Investigators Find Way to Increase Number and Function of Regulatory T Cells

12/21/2007

Overactive immune responses, sometimes referred to as autoimmune diseases, occur when the body's immune system fails to recognize its tissues and cells, and attacks them as harmful foreign agents. A subset of immune cells, called regulatory T cells or Treg cells, suppresses activation of the immune system and closes down immune responses that could potentially attack the body's own tissues.

A protein called Foxp3 is a key component of Treg cells; it regulates their development and function, and serves as a cellular marker. Children's Hospital investigators have discovered a way to increase the gene expression of Foxp3, increase the number of immune suppressing Treg cells that express Foxp3, and enhance the suppressive function of these cells in vitro and in vivo.

Investigators led by Wayne W. Hancock, M.D., Ph.D., Division of Transplantation Immunology, examined optimal Treg function and found that Foxp3 is regulated by acetylation of several lysines in the forkhead domain of Foxp3 that were not previously thought to be involved in Foxp3 function. In addition, the investigators found that Foxp3 acetylation enhanced binding of Foxp3 to the promoter for interleukin 2 (IL-2), and suppressed IL-2 production, an essential activity of Treg.
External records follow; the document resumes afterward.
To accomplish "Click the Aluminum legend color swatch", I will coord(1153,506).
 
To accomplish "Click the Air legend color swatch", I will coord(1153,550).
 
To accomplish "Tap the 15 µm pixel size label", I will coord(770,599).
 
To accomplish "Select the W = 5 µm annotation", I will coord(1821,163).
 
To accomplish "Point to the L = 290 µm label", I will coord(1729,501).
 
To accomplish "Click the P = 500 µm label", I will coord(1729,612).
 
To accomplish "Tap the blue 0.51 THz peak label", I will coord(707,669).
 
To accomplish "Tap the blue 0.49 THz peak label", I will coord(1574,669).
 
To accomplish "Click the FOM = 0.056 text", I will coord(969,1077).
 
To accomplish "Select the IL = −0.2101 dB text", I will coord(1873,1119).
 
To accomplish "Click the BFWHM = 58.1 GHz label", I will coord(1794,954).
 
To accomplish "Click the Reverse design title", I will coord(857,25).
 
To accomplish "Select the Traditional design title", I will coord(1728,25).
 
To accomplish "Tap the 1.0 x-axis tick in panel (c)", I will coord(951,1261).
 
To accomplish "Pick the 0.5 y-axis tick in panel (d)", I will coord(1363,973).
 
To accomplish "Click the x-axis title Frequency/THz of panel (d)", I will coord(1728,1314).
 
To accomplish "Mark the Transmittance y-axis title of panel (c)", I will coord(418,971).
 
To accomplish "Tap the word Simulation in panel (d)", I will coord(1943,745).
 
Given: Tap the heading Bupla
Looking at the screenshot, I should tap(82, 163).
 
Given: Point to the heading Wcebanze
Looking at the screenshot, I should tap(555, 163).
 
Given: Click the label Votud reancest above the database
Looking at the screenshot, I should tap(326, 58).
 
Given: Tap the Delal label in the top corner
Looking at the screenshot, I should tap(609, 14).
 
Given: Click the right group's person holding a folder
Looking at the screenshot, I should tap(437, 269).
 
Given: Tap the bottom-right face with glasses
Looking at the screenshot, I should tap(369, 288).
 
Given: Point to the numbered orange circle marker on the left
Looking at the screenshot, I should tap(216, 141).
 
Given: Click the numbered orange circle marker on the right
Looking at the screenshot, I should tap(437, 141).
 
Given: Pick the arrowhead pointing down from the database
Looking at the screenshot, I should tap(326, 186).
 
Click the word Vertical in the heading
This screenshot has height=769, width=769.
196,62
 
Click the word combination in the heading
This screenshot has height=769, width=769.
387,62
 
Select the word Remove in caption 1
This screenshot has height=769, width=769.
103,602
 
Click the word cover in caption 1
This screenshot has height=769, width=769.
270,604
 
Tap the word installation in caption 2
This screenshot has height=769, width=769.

"We found that the key component of Tregs that people recognize, namely Foxp3, has to be activated for the Tregs to function," says Dr. Hancock. "We used inhibitor molecules to present this aspect of biology in a new way, and show the impact of altering the function of Tregs in autoimmune disorders."

These results, published recently in Nature Medicine, elucidate previously uncharacterized and therapeutically relevant mechanisms to alter inflammatory and immune responses in vivo. They may lead to a way to pharmacologically enhance the suppressive properties of naturally occurring Treg cells. Ultimately, therapies that improve the body's own cell population production may complement or replace therapies that depend on cellular transfer of Tregs.

Dr. Hancock's Hospital co-authors include Ran Tao, M.D., Engin Ozkaynak, Ph.D., Chunxia Chen, Ph.D., Liqing Wang, M.D., Ph.D., and Andrew Wells, Ph.D., Division of Transplant Immunology, and Edwin de Zoeten, M.D., Ph.D., Division of Gastroenterology, Hepatology and Nutrition. The National Institutes of Health provided support for this study.